* TASK MATERIAL *
┌────────
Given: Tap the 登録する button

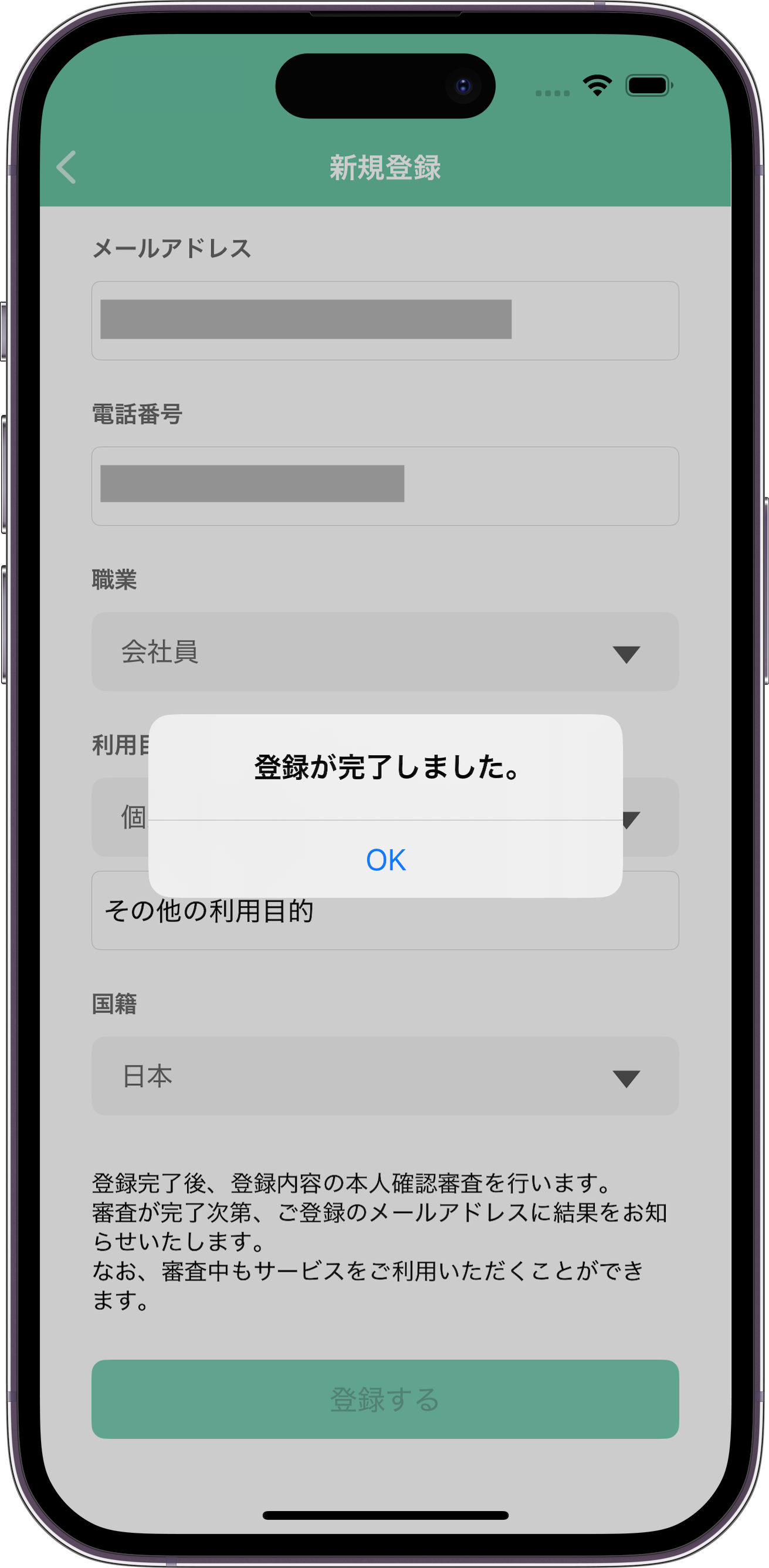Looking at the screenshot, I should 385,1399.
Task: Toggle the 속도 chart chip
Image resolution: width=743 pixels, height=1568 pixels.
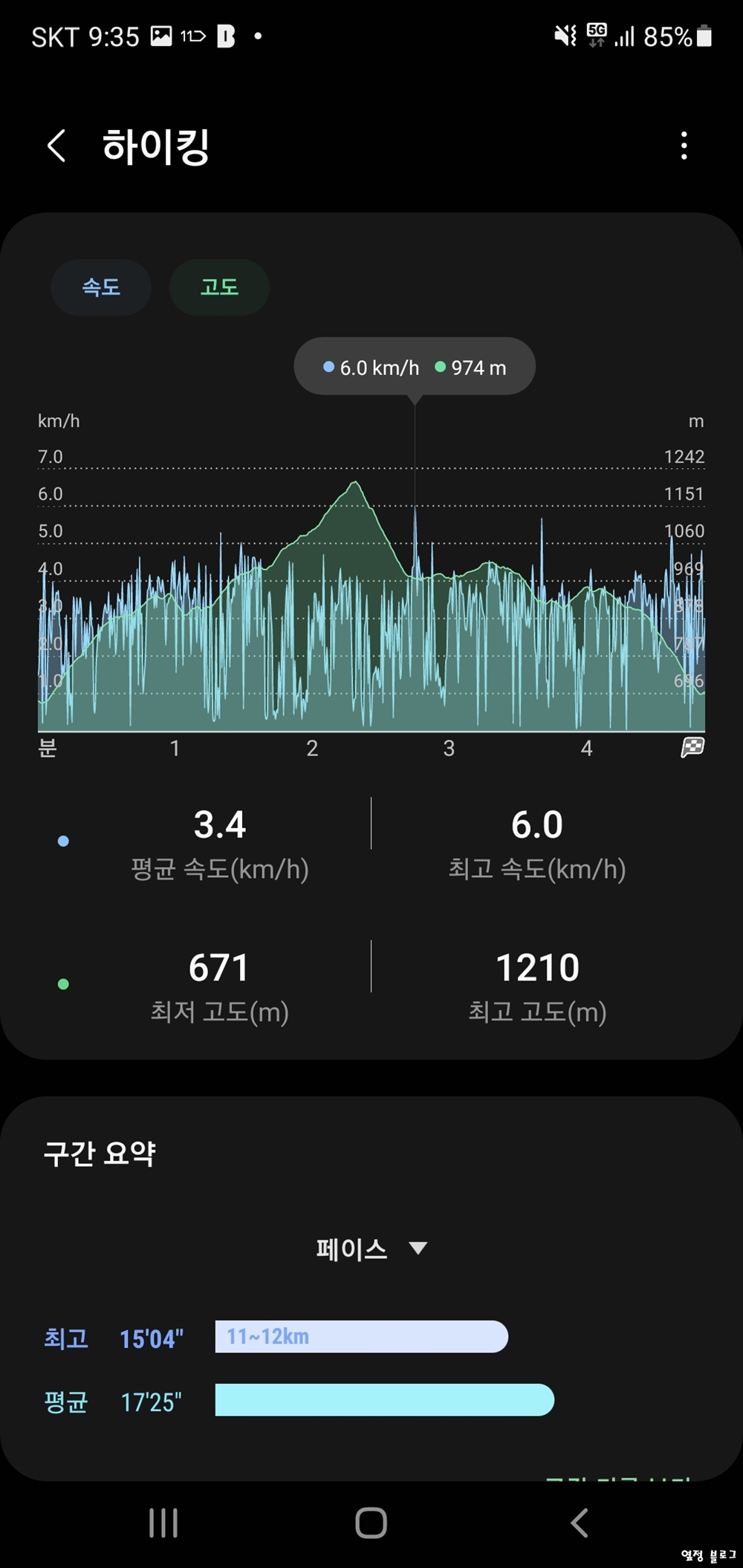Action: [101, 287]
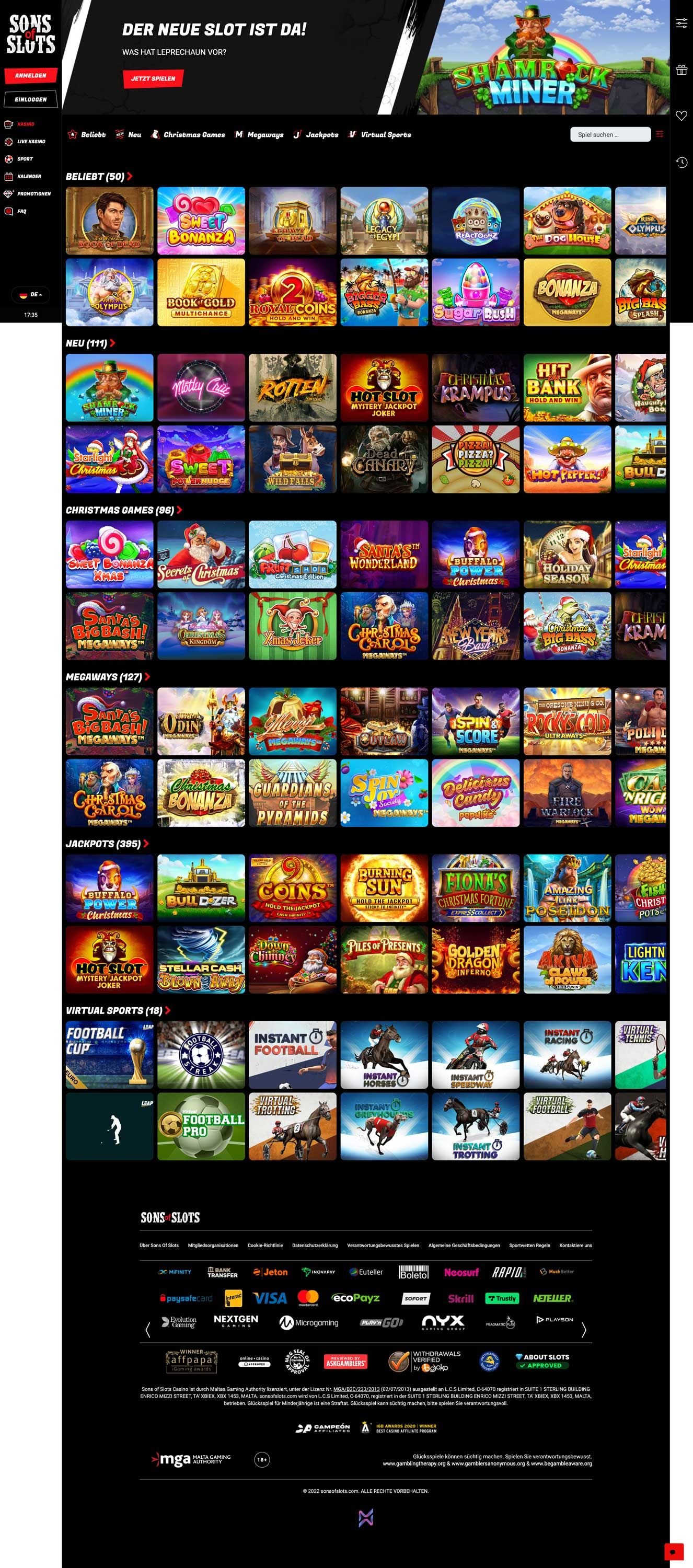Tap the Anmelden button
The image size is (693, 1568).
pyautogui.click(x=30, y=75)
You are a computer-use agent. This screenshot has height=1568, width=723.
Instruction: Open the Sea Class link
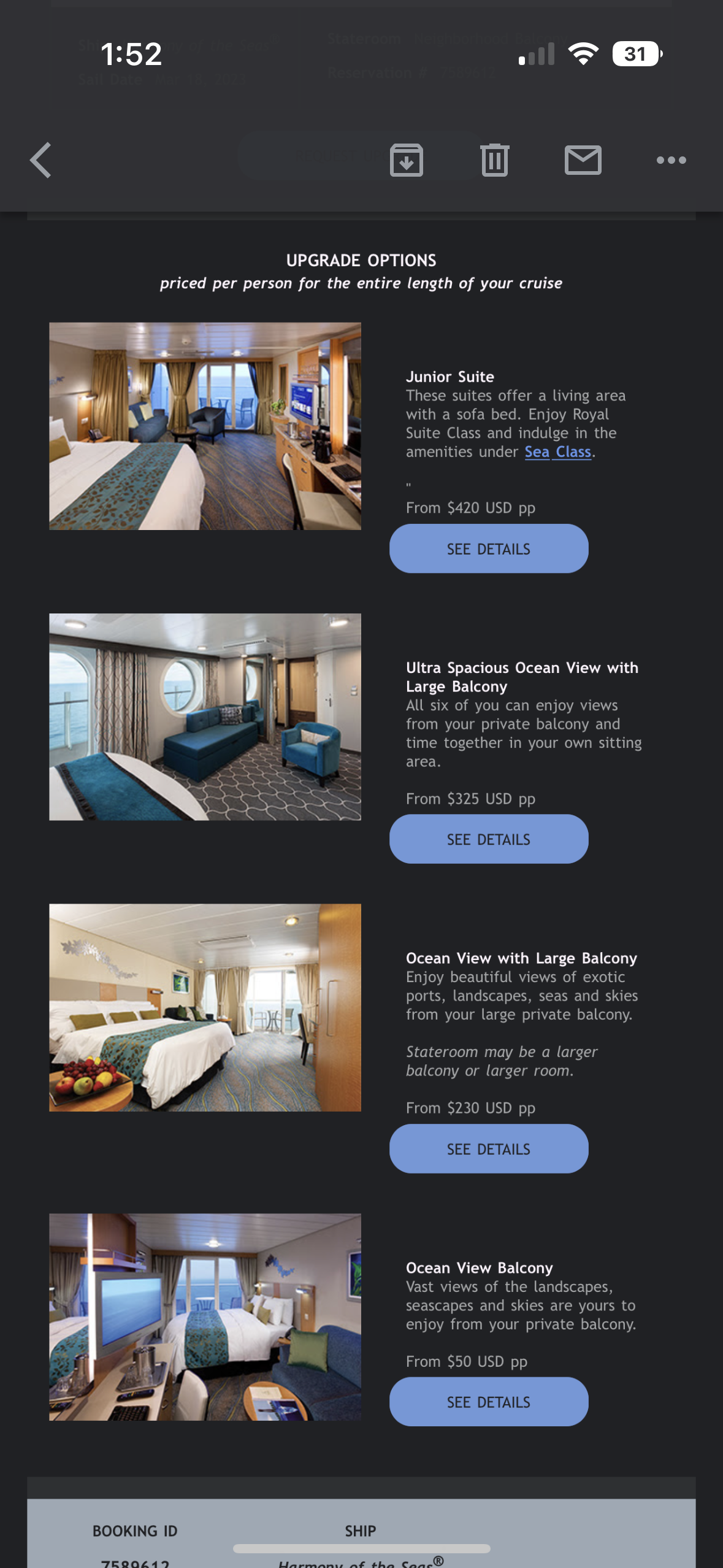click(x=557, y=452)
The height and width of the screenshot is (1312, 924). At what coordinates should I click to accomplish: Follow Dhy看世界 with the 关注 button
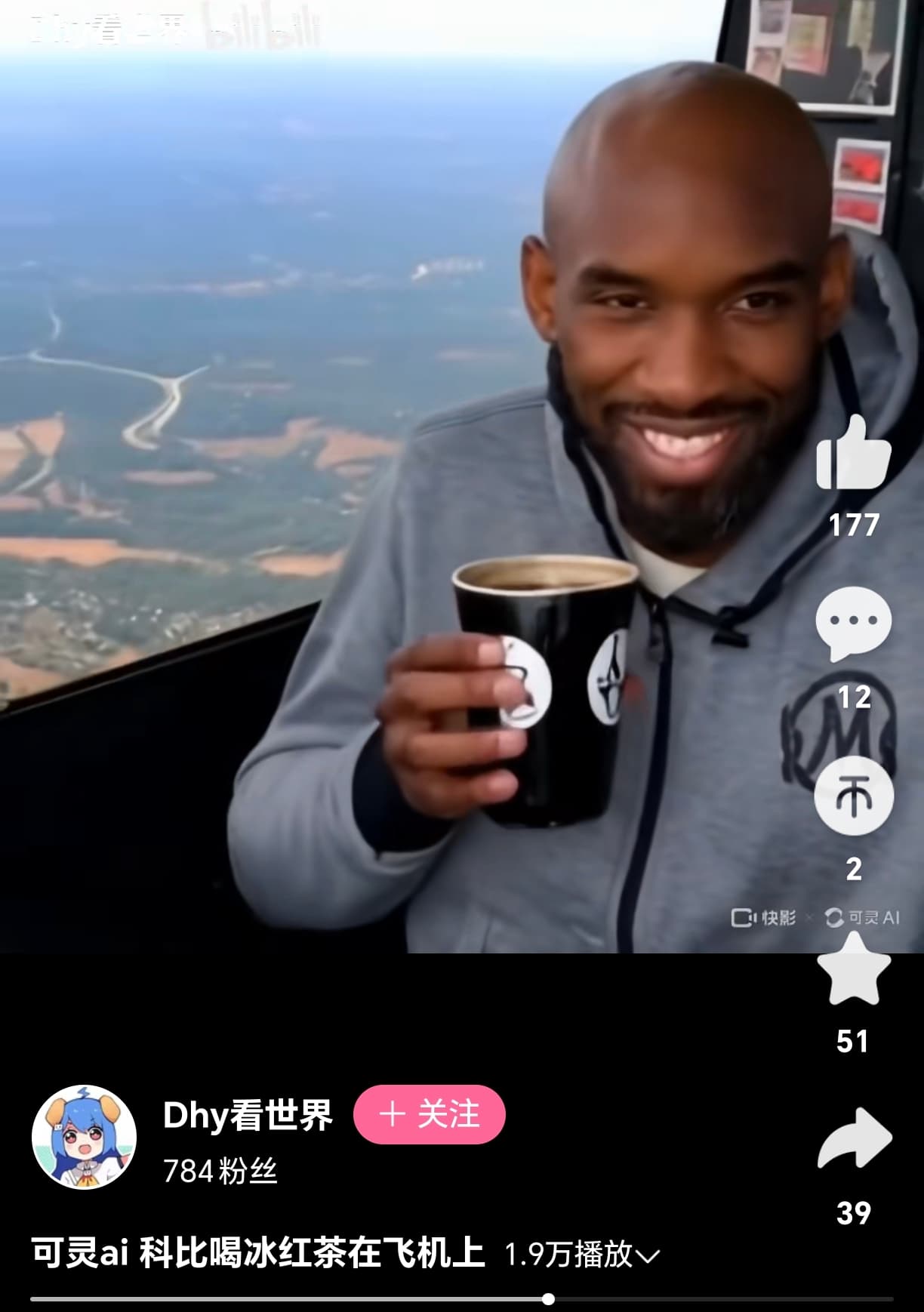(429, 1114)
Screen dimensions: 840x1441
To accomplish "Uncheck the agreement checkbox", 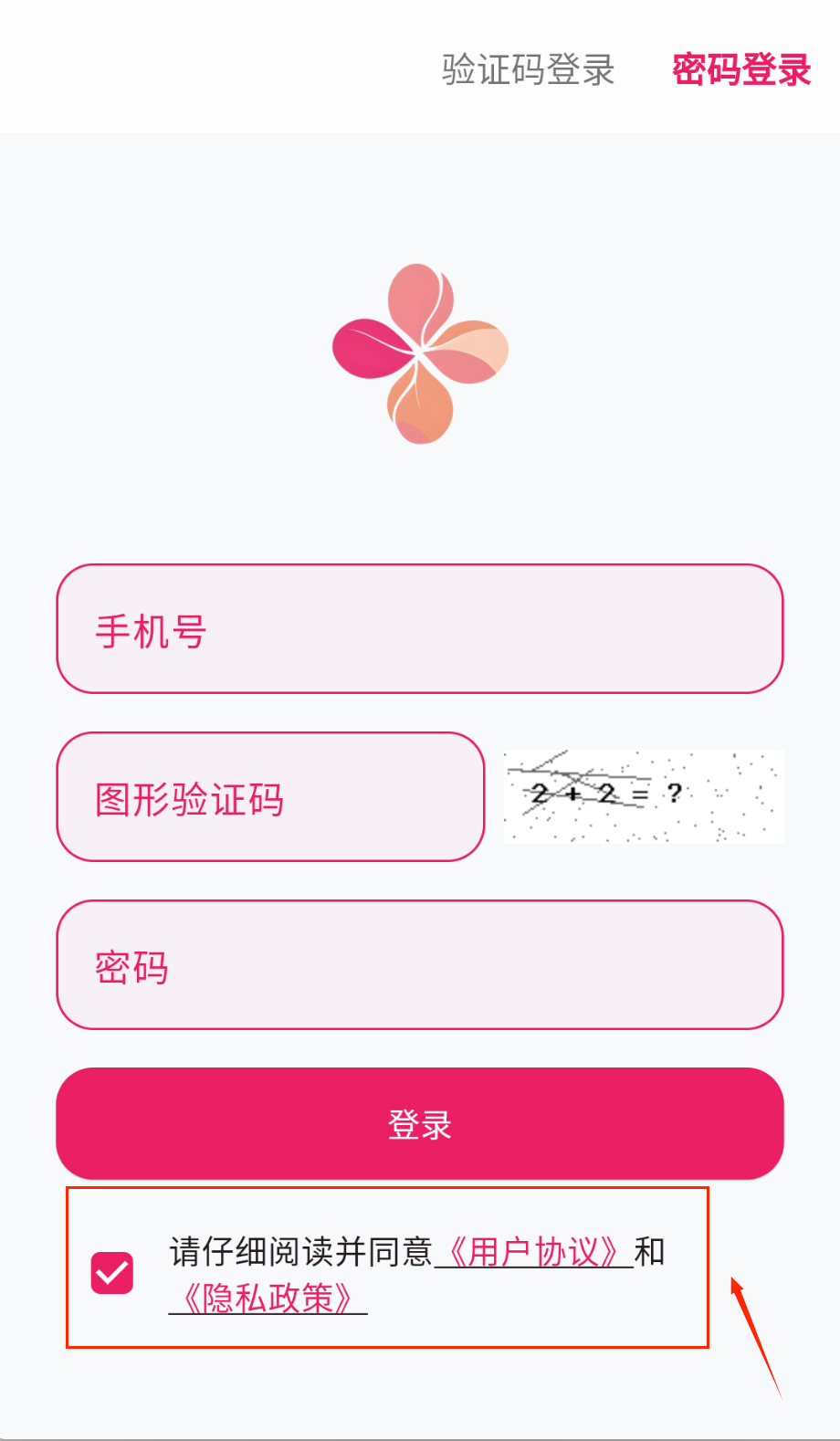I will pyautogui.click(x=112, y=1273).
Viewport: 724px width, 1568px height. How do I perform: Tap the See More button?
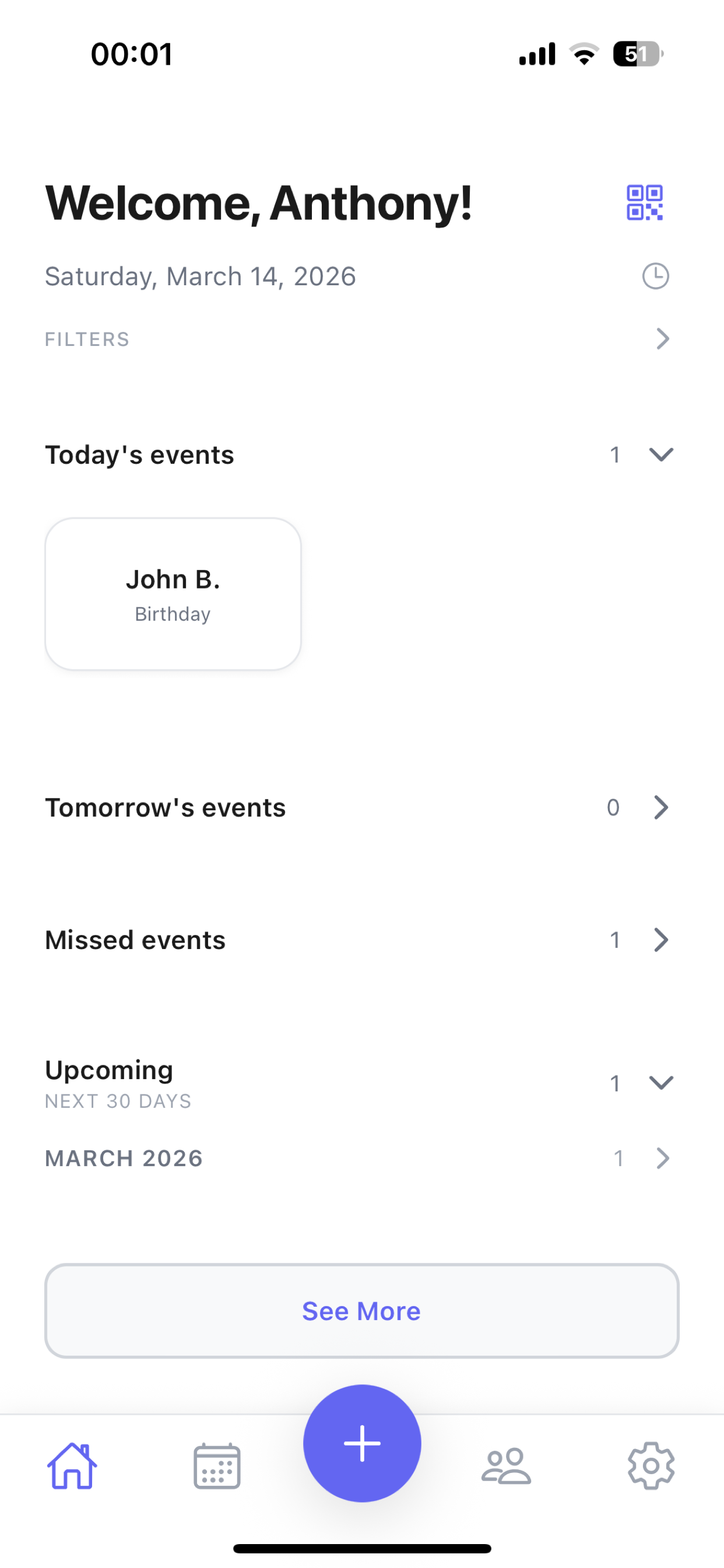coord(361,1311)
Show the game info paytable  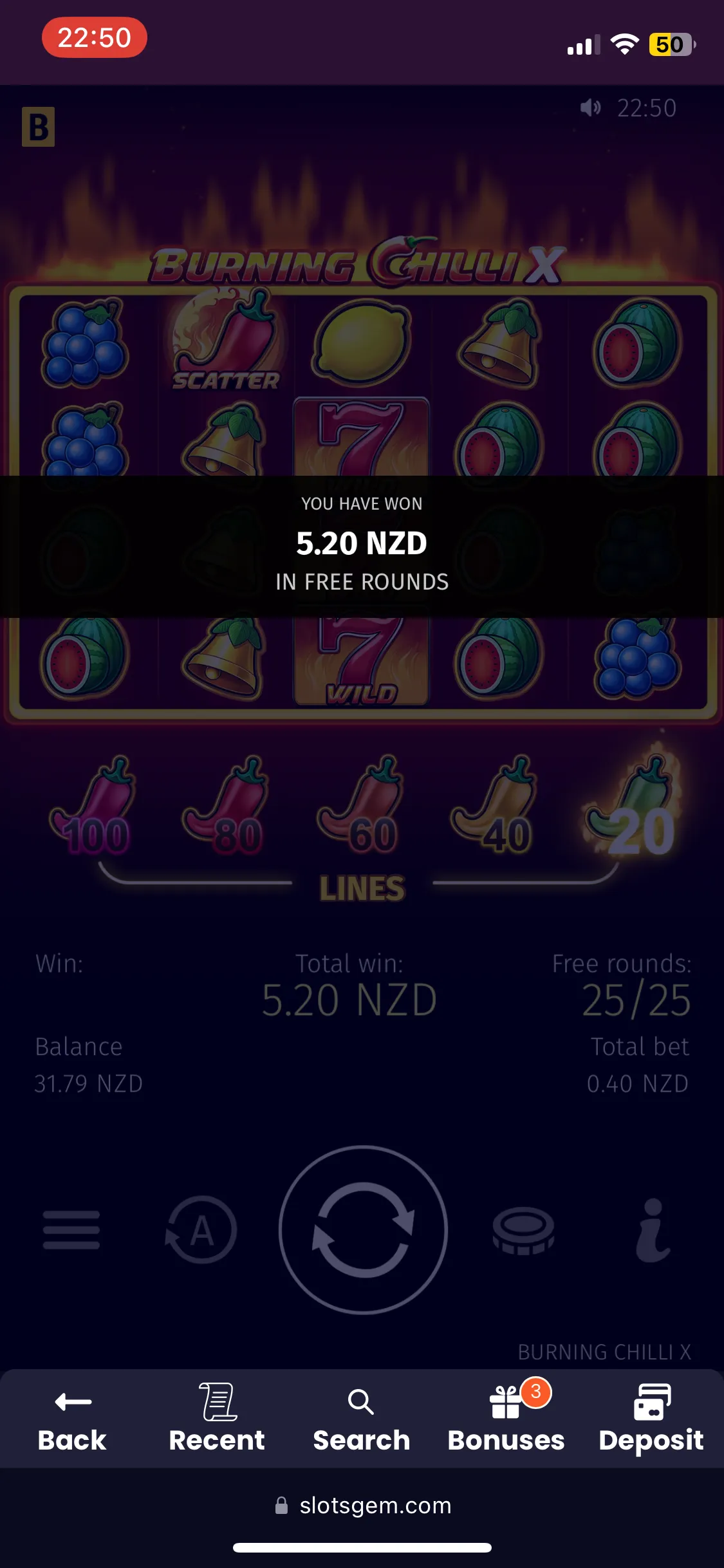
└────────
* WORK TO BE COMPLETED *
Give the lines from the one containing "Task: Toggle the 속도 chart chip" through the one containing "pyautogui.click(x=30, y=75)", both included, as a Markdown table with the columns Row and Line. Number the rows, skip blank lines, and leave the pictures out.

* EXERCISE RESPONSE *
| Row | Line |
|---|---|
| 1 | Task: Toggle the 속도 chart chip |
| 2 | Image resolution: width=743 pixels, height=1568 pixels. |
| 3 | Action: [101, 287] |
| 4 | Tap the Anmelden button |
| 5 | The image size is (693, 1568). |
| 6 | pyautogui.click(x=30, y=75) |